### OBJETIVO DEL EJERCICIO
Indique, por favor, si cada afirmación concuerda con el texto sobre las ollas populares: (a) las ollas populares las organizan únicamente los partidos políticos; (b) organizar una olla supone reunirse y cocinar durante horas; (c) algunos gobiernos reprimen las ollas populares. Responda sí o no a cada una y cite textualmente las palabras del texto que lo deciden.

### TEXTO PARA ANALIZAR
★ ★ ★ ★ ★ ★ ★

Y son también una clara estrategia de subsistencia que despliegan las clases bajas ante el hambre. A las ollas las montan algunos movimientos sociales, sindicatos, grupos y partidos políticos, clubes de fútbol y asociaciones vecinales y tienen una periodicidad y un nivel de organización que permiten repartir un gran número de raciones, incluso diarias. Pero también aparecen esporádicamente iniciativas de vecinos y comerciantes que no soportan la injusticia y deciden echarle manos a la situación. Se trata de sectores con una profunda raíz en lo territorial, que caminan y sienten el pulso de lo que ocurre al margen de las cámaras de televisión y los discursos políticos. La idea es que mientras todo se arregla (o no), hay que comer y que eso no puede esperar.

Ante la imposibilidad de llevar adelante marchas y actos, muchas agrupaciones políticas y sindicales prefieren una olla popular, por lo dicho anteriormente sobre las necesidades aunque también porque resulta un desafío al orden propuesto por quienes toman las medidas en torno a la pandemia. Esto es, hay un posicionamiento que desoye el Aislamiento Social, puesto que la organización de una olla implica reunirse, cocinar durante horas, convocar a las personas beneficiarias para que acudan a la vez, a un mismo lugar y manipular utensilios y contenedores, en el marco de las medidas de prevención. Aun así, las ollas se realizan y repiten. Y como no se modifican las condiciones que las hace aparecer, nadie, ningún gobierno reprime una olla popular.

El futuro llegó (hace rato)

El contexto global que dejará tras su paso el coronavirus es desalentador. La economía internacional se encuentra paralizada desde hace meses y el mercado interno devastado por el cierre transitorio de industrias y comercios que ya venían saturados de deudas por los cuatro años del macrismo. La pregunta sobre el futuro de las ollas populares está atada a la suerte del país con respecto al manejo de la pandemia y la negociación de la deuda externa. Dos dramas que pueden terminar por configurar un escenario de mayor profundización de la pauperización en la vida del pueblo.

★ ★ ★ ★ ★ ★ ★

### EXTRACTOS DE DATOS
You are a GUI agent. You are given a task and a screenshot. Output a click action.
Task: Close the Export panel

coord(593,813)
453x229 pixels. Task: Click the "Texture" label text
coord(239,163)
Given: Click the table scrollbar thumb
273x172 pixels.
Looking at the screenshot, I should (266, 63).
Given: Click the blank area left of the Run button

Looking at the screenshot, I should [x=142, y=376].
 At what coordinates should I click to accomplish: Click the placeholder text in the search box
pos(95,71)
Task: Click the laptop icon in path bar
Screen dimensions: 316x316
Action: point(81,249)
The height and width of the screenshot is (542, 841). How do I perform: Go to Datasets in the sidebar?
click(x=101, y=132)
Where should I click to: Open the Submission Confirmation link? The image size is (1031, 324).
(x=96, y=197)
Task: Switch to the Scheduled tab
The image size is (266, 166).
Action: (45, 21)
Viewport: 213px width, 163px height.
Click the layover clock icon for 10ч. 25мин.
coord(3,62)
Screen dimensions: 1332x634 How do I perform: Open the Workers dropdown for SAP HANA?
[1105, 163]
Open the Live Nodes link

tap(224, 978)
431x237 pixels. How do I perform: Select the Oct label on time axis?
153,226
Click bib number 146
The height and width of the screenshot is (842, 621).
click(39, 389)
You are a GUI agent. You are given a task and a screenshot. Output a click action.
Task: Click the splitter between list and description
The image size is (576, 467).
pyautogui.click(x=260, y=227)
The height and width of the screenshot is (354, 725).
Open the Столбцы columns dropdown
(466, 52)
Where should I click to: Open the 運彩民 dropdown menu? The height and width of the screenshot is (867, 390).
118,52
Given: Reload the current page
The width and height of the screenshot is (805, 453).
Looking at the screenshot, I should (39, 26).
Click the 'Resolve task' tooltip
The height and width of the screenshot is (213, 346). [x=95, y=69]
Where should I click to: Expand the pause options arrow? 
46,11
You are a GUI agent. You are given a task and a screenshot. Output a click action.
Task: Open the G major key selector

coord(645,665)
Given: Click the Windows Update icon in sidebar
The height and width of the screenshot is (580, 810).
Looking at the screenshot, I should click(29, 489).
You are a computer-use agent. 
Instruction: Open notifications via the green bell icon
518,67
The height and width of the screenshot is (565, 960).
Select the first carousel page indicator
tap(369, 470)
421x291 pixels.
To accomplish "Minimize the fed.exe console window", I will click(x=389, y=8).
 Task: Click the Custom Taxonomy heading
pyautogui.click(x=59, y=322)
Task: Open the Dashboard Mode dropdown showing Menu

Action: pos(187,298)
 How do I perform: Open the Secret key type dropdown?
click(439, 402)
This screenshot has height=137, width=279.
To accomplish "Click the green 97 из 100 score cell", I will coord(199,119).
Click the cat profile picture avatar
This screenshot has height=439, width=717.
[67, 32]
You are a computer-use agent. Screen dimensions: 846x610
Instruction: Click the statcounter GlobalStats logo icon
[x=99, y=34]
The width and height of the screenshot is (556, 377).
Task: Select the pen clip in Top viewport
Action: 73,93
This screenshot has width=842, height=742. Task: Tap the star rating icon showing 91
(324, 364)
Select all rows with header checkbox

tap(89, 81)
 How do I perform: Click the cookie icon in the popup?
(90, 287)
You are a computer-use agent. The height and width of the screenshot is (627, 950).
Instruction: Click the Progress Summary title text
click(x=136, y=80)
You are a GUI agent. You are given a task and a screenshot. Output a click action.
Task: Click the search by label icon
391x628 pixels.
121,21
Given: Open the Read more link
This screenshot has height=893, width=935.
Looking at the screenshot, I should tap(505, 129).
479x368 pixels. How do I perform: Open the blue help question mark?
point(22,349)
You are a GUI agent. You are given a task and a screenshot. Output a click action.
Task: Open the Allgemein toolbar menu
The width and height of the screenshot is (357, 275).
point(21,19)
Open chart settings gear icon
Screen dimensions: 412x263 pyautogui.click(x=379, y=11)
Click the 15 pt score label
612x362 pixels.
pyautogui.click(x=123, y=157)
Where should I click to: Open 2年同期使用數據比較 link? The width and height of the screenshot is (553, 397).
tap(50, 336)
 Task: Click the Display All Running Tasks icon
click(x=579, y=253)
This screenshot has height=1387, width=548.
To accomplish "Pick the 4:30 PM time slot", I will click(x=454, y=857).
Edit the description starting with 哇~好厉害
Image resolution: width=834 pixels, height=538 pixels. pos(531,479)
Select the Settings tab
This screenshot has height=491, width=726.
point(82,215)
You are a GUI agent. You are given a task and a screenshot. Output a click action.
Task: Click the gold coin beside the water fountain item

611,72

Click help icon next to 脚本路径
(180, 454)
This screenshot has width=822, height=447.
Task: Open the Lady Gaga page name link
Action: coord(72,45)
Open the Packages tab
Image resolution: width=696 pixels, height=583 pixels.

★ ★ ★ ★ ★ ★ ★

### CUADRO DE RESPUESTA
(a) No: «A las ollas las montan algunos movimientos sociales, sindicatos, grupos y partidos políticos, clubes de fútbol y asociaciones vecinales»
(b) Sí: «la organización de una olla implica reunirse, cocinar durante horas»
(c) No: «nadie, ningún gobierno reprime una olla popular»